- _Task description_:
All records below must be retyped exactly.
[[ Extracted entries, beginning ]]
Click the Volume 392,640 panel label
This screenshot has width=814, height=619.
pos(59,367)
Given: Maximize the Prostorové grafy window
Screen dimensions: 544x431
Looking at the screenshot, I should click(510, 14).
[[ Extracted entries, end ]]
- _Solution to this task_:
Click the Volume 392,640 panel label
This screenshot has width=814, height=619.
pos(59,367)
Given: Maximize the Prostorové grafy window
Screen dimensions: 544x431
Looking at the screenshot, I should click(510, 14).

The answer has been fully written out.